Por mucho que uno espere encontrar en el director general del Liceu un perfil de management y corbata rigurosa (porque el Liceu aún conserva ese barniz de la opulencia de otros tiempos, y con razón), cuando te sientas a conversar con Valentí Oviedo, enseguida te das cuenta de que en él no hay postureo, pero sí pasión. De la que no se muestra en un currículum, pero que se filtra en cada una de sus respuestas. Y que, dicho claro, se contagia.
Oviedo no es solo el señor que lleva las llaves del Liceu (que también), sino, sobre todo, el administrador de una casa “de voces”. No solo porque así la define él, sino porque lo vive. “El Liceu es una institución de voces”, suelta en una nueva sesión del ciclo Moments Estel·lars sobre el Liceu. Y uno no puede evitar pensar que habla también en plural y con mayúsculas. Voces que cantan, que narran, que piensan. Voces que suman.

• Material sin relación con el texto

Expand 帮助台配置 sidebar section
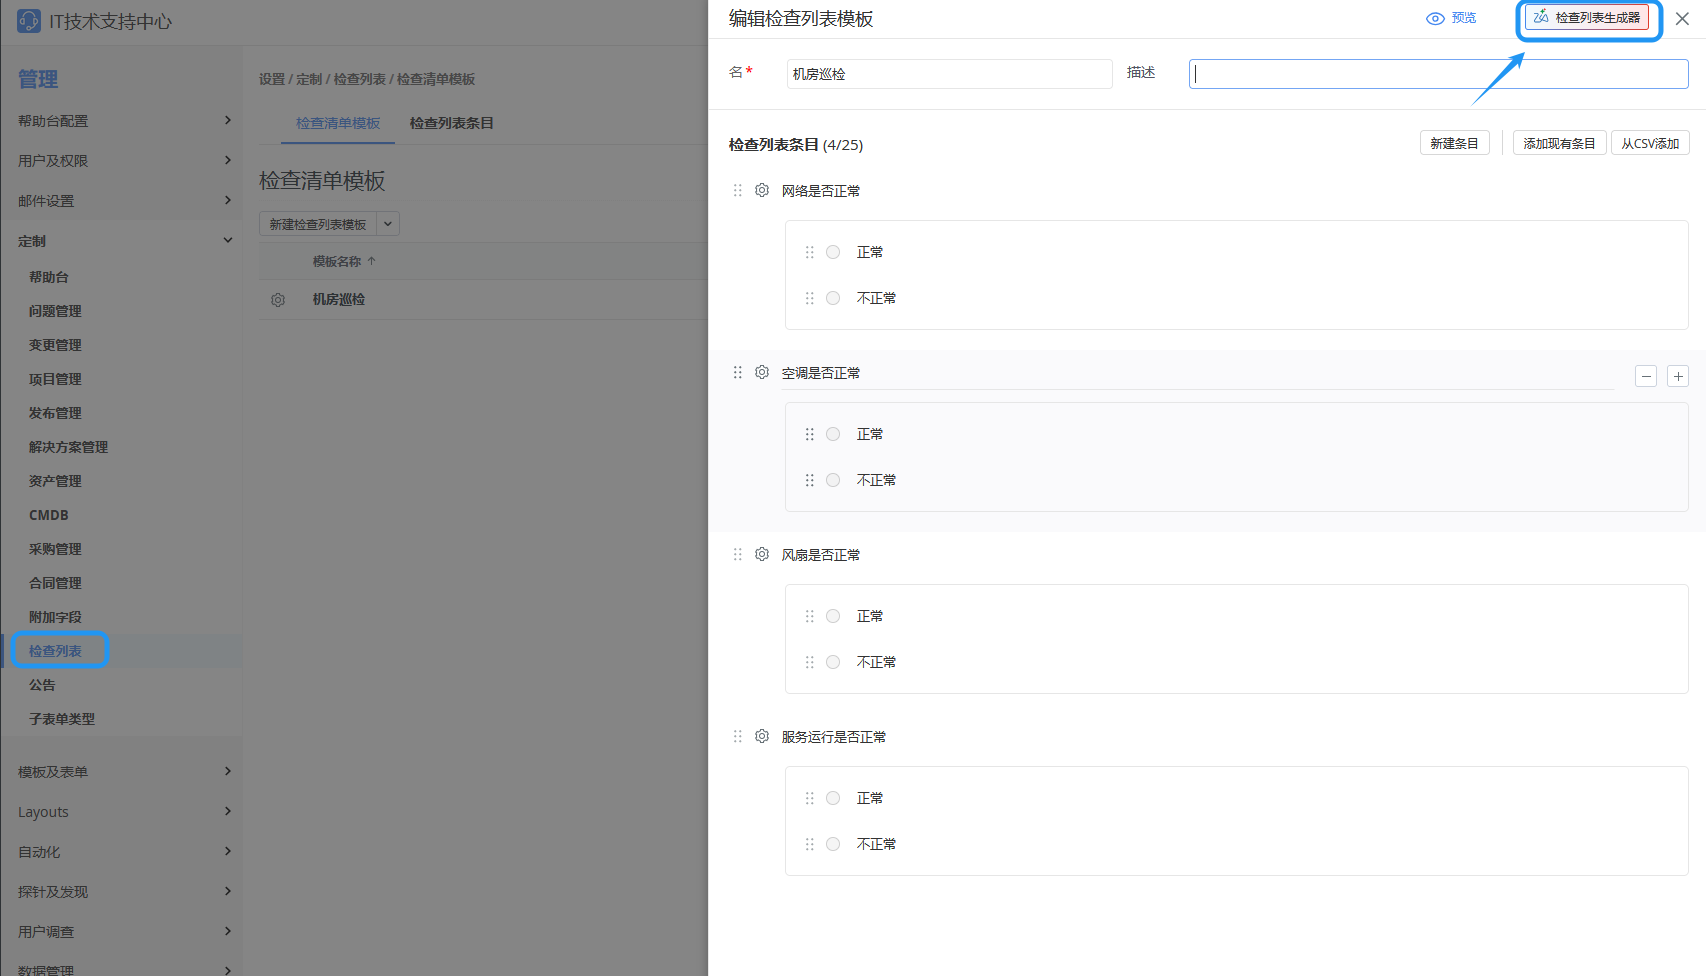Image resolution: width=1706 pixels, height=976 pixels. pos(227,120)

Y es que él no habla del Liceu como de un teatro, sino como de un relato que nos explica como país. Con una capacidad nada disimulada para crear complicidades (con administraciones, empresas, artistas o público), Oviedo sabe que, para hacer sonar bien este proyecto, cada cual debe encontrar en él su pedazo de melodía. Y él, eso, lo sabe vender. Pero no vender como quien coloca un producto: vender como quien sabe conectar entusiasmos.

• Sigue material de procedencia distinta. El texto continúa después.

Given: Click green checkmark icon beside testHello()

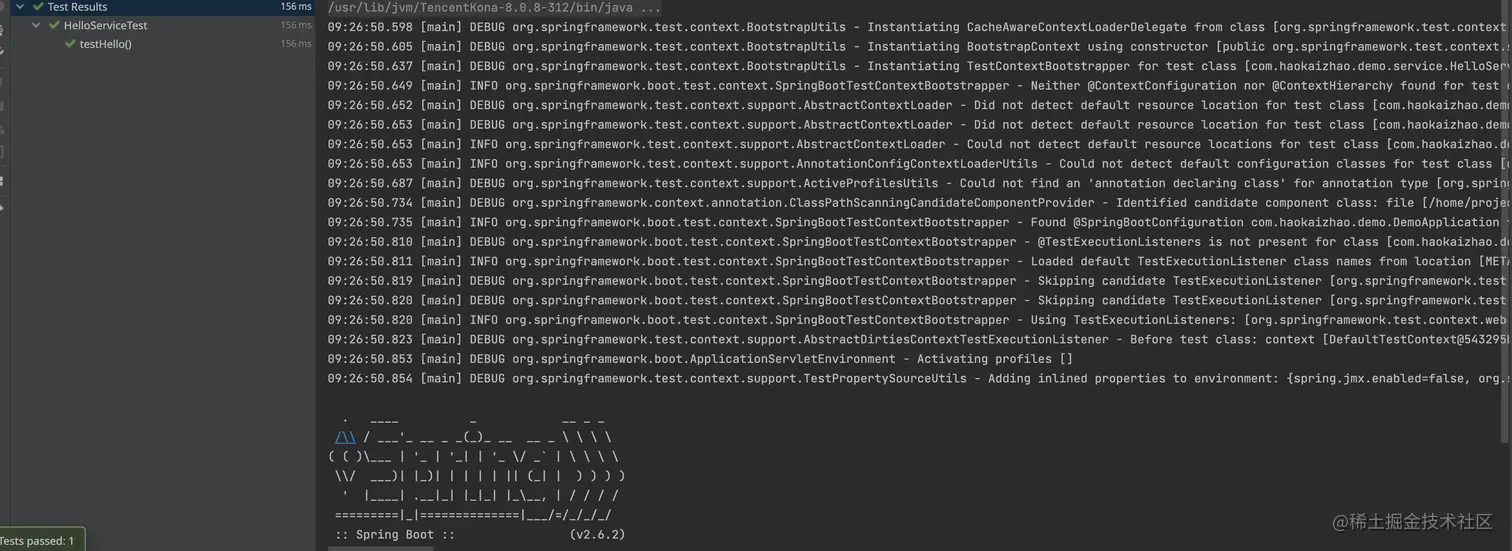Looking at the screenshot, I should pyautogui.click(x=70, y=44).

Sabe mucho de marketing, pero del bueno: el que no hace ruido, sino resonancia. El que no deslumbra con siglas, sino con sentido. Y eso, aplicado al Liceu, es orquestación pura.
Cuando te despides de él, con esa sensación de haber hablado más con un apóstol de la lírica que con un ejecutivo, piensas que quizás sí, que quizás el Liceu no es solo un gran teatro. Quizás es una gran voz. O muchas. Y ahora, también, una mirada que sabe adónde va.